Stated task: Duplicate the stretch of the listing from the line containing "This screenshot has width=1116, height=579." through the line containing "click(474, 235)", keeping those lines unchanged.
=== Records shown ===
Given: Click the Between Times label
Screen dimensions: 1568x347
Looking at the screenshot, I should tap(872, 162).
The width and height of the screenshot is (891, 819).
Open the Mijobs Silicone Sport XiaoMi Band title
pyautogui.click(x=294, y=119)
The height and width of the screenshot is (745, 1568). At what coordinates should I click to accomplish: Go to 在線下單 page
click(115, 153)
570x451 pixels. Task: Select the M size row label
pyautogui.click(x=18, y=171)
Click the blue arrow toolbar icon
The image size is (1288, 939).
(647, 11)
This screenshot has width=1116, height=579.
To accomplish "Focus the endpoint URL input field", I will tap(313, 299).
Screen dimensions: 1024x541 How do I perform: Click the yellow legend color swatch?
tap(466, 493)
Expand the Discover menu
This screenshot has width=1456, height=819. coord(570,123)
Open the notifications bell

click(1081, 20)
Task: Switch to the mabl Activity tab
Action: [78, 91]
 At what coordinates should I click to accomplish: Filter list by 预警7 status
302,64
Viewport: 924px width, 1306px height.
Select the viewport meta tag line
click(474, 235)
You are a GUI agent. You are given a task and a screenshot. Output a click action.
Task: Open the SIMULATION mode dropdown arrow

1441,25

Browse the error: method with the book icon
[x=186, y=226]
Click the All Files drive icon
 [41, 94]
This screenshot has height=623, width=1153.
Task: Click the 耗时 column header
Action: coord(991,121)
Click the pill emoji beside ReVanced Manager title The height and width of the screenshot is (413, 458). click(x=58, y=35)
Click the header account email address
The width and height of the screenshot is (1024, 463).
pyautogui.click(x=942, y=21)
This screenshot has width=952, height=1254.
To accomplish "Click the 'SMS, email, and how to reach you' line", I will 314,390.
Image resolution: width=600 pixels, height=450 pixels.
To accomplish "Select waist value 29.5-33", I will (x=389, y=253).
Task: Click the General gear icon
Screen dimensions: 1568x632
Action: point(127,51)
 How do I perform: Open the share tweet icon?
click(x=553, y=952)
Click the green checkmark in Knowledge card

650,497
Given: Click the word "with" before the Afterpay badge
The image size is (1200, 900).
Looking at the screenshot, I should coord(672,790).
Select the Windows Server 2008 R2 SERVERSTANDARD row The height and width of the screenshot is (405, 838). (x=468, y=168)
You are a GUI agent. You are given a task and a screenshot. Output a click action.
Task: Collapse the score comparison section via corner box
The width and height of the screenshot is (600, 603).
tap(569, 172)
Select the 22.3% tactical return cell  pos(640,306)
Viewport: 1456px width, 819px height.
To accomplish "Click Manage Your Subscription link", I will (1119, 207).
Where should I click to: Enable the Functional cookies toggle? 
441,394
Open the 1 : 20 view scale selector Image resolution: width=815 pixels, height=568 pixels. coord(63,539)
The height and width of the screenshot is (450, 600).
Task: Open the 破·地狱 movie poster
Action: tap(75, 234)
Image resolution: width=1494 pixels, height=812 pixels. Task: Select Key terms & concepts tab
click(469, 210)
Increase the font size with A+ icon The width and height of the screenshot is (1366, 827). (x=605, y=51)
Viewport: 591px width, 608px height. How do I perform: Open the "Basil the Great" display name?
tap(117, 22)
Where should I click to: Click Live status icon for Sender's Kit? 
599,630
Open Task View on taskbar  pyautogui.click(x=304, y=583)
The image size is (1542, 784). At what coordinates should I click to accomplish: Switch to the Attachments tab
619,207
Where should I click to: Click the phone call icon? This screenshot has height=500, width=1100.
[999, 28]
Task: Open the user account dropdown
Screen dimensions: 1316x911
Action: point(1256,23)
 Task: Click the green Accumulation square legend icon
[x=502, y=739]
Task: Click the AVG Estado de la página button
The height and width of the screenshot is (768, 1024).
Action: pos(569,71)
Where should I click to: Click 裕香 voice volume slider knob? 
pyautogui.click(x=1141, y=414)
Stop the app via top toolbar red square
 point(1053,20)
===
Answer below:
This screenshot has width=1116, height=579.
To accomplish "Focus the endpoint URL input field", I will tap(313, 299).
Screen dimensions: 1024x541 How do I perform: Click the yellow legend color swatch?
tap(466, 493)
Expand the Discover menu
This screenshot has width=1456, height=819. coord(570,123)
Open the notifications bell

click(1081, 20)
Task: Switch to the mabl Activity tab
Action: [78, 91]
 At what coordinates should I click to accomplish: Filter list by 预警7 status
302,64
Viewport: 924px width, 1306px height.
Select the viewport meta tag line
click(474, 235)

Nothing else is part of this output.